BEGIN Supplied data

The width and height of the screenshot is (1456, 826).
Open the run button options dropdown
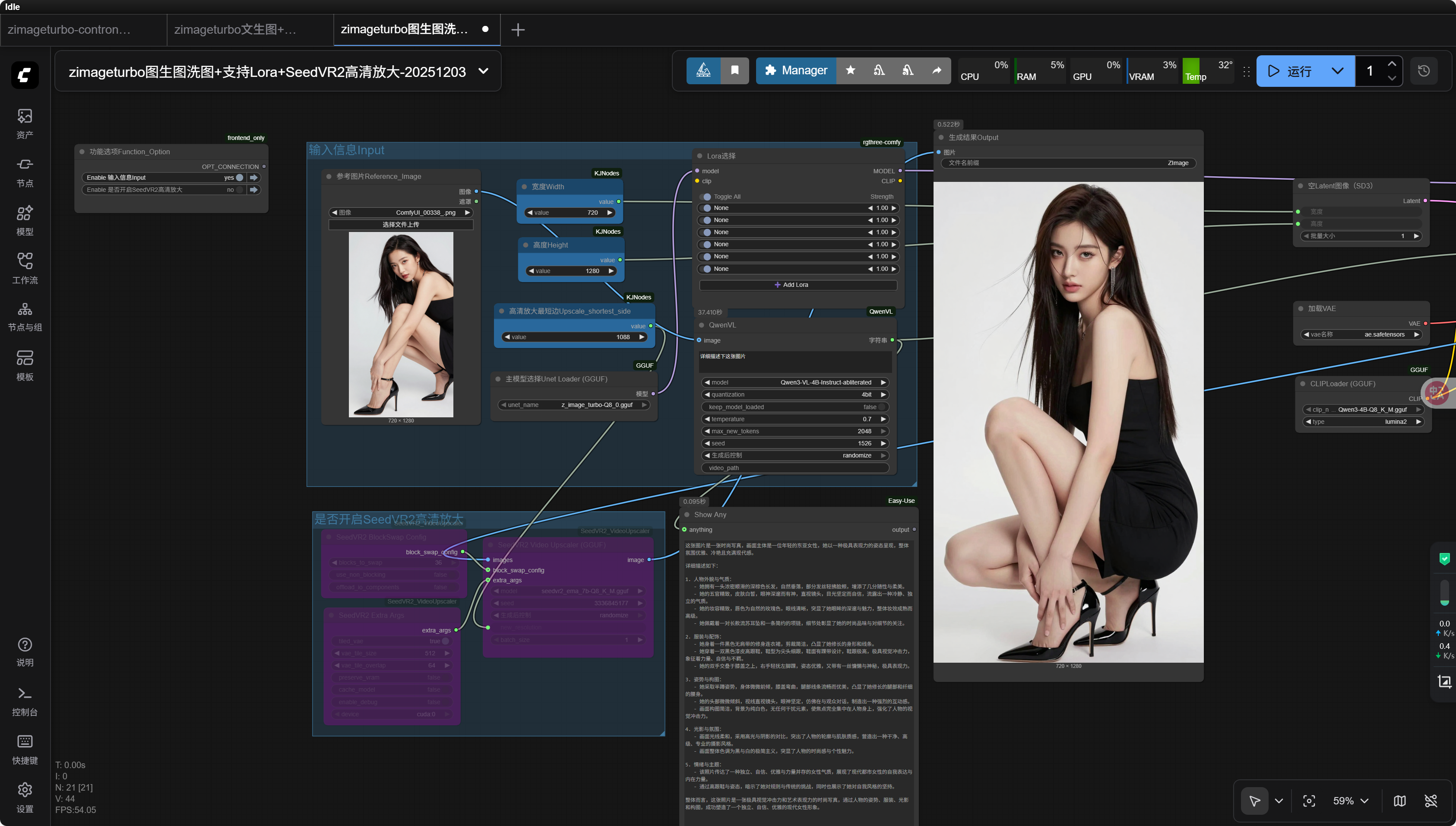click(1338, 71)
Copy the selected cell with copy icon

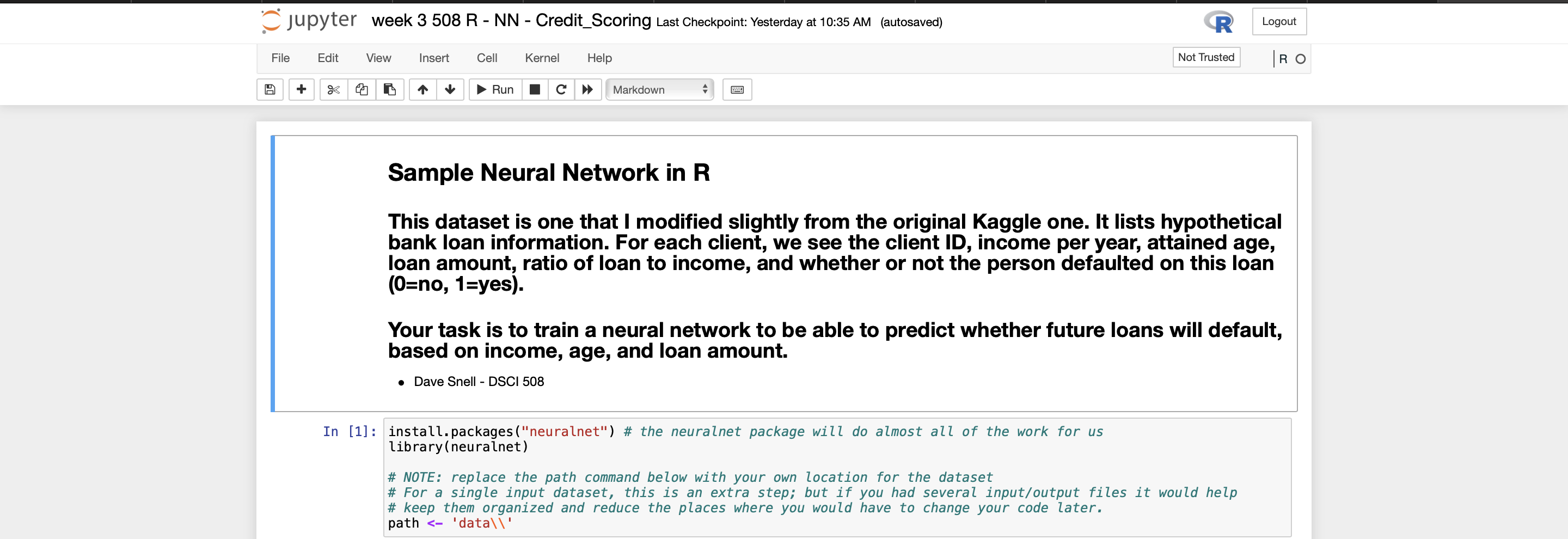pos(362,89)
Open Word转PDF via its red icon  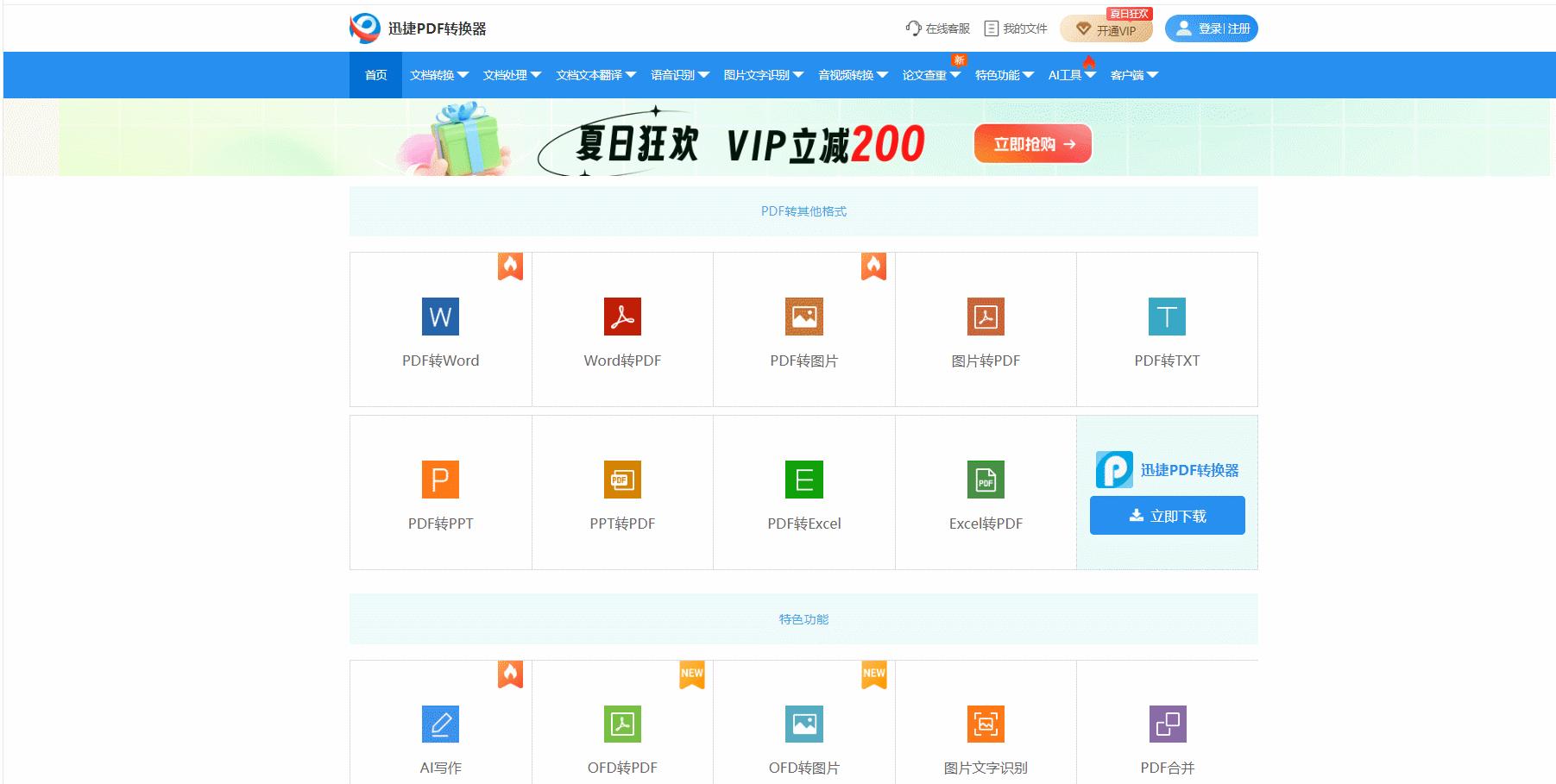[621, 317]
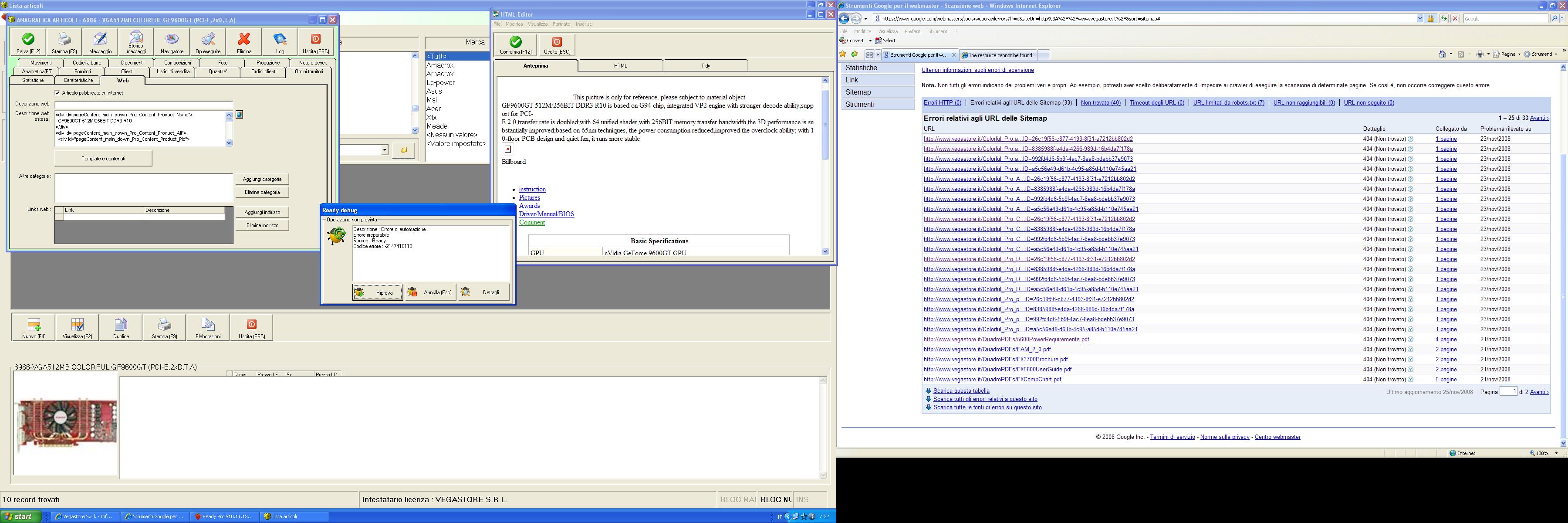Click the Riprova button in the Ready debug dialog
The image size is (1568, 523).
point(377,292)
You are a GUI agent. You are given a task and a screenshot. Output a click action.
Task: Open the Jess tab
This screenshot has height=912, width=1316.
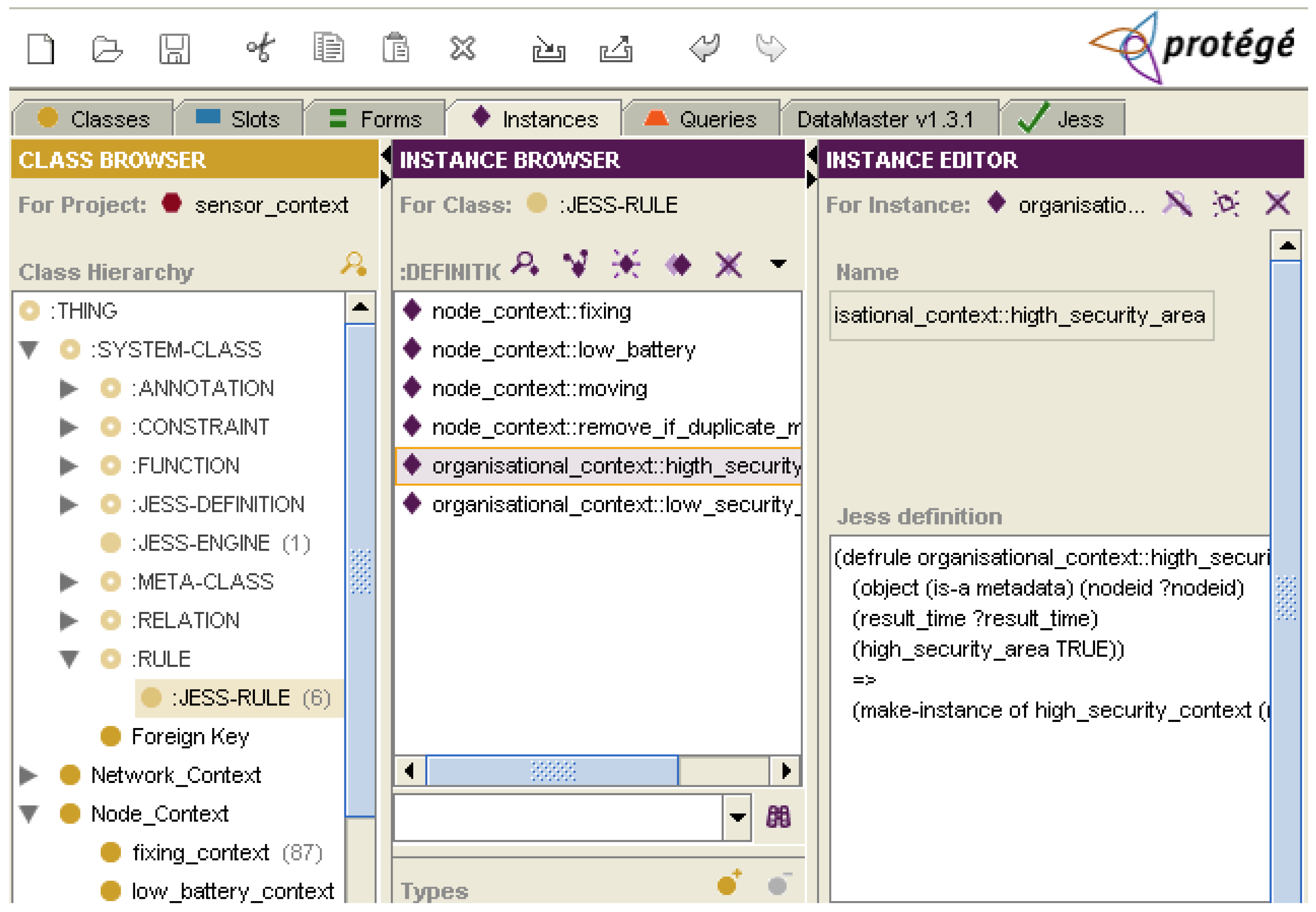click(1063, 119)
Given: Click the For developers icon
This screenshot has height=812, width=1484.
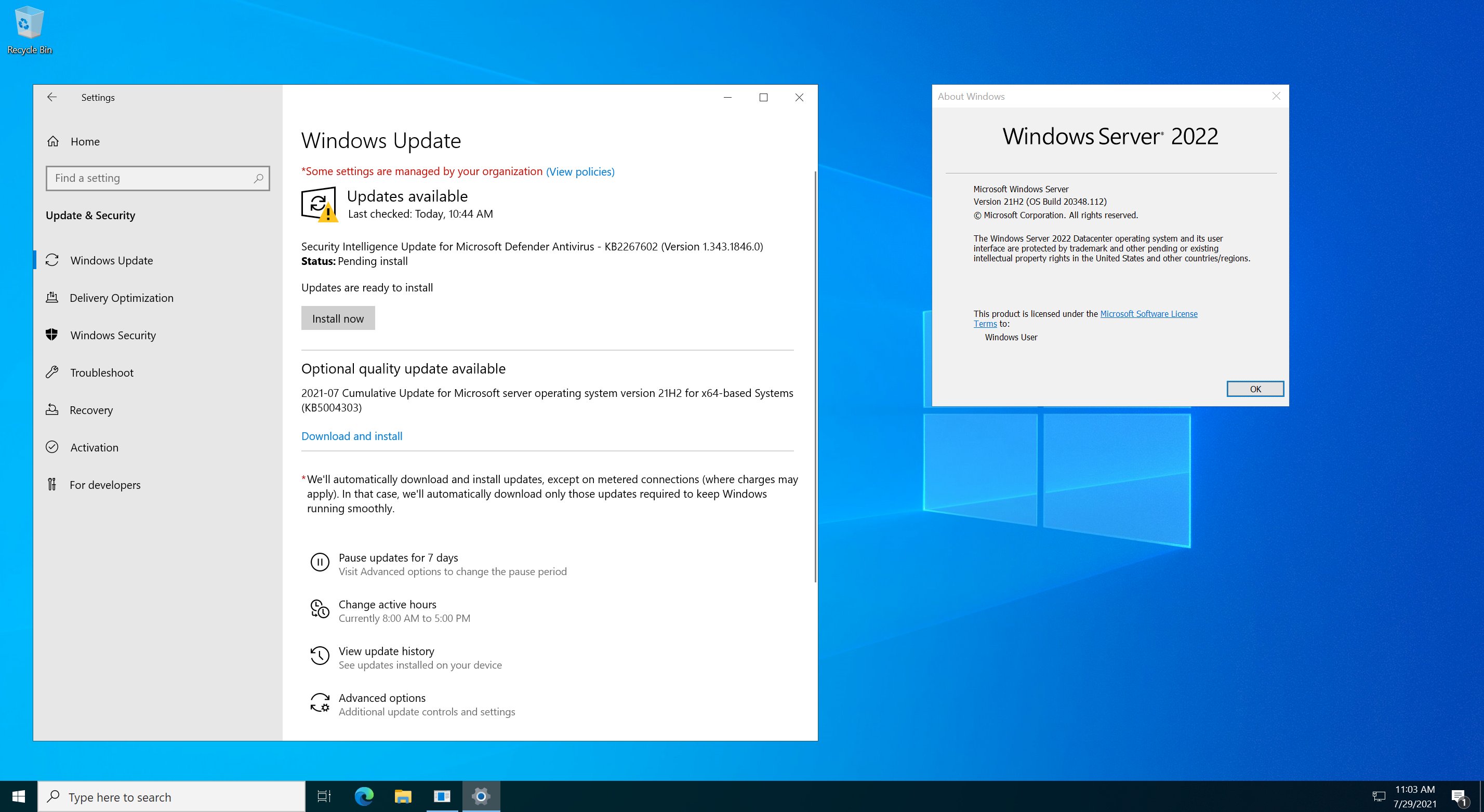Looking at the screenshot, I should (52, 484).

END Supplied data

The task: With the pictures left out, please output each line from the one containing "You are a GUI" through the end of the entries, exactly as it is.

Exercise response:
You are a GUI agent. You are given a task and a screenshot. Output a click action.
Task: Open the Jess tab
This screenshot has height=912, width=1316.
click(1063, 119)
Given: Click the For developers icon
This screenshot has height=812, width=1484.
Looking at the screenshot, I should (52, 484).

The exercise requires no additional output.